The truth is, we need each other. We were made for community. I need you and your strengths as much as you need me. Where I can offer biblical encouragement, you may be able to offer me financial wisdom or health care tips. Together we can support each other with the strengths that have been given to each of us.
God didn’t make us to live in isolation. We were made to be in community and each do our part in supporting one another.
1 Corinthians 12: 12-31 talks about this at great length, but to summarize, essentially we all have our part in the body of Christ. Just like the ear does the hearing on our body and the eyes do the seeing, we each play a role in our communities.
We need each other to be whole, so rather than working in isolation we need to use the strengths of each other to function. When the ear hears a car horn, the eyes, legs, and brain move the body out of the way from getting hit. In the same way, when one of us needs help in watching the kids in several different places at once, the grandma, friend, and neighbor can be really amazing options, but only if we are willing to just ask for the help.

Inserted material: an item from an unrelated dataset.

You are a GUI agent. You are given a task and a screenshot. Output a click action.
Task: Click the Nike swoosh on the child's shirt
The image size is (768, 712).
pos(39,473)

We don’t need to be super human. We were never required to be in the first place and the desire to be super human honestly just isolates you. No one wants to be around the person that has it all together and can manage it all perfectly anyway. It’s okay to ask for help. It’s okay to need other people to help you be the best version of yourself.
It’s also okay to trust that this is exactly how God made His Kingdom to work in the first place. He gave you the people in your life on purpose, so use their strengths to help you where you need help.
Stopping the Cycle of People Pleasing
The bottom line is that no matter how hard you try you will never please everyone in the first place, so rather than beating your head against a brick wall, instead try to embrace the truth that it is okay for someone to not be happy. Remember, struggle produces growth, and growth produces character. It is completely okay for you to just be present with them and love them in their discomfort, just like Jesus does.
It is also okay to ask for help. You were given people, neighbors, friends, and family to help you in your life. You don’t have to do it all on your own, and you will kill yourself trying. The one thing you need isn’t milk, it is the ability to ask others to help you when you need it. God created us to support each other, so lean into it, embrace it, and stop beating your head against a brick wall once and for all.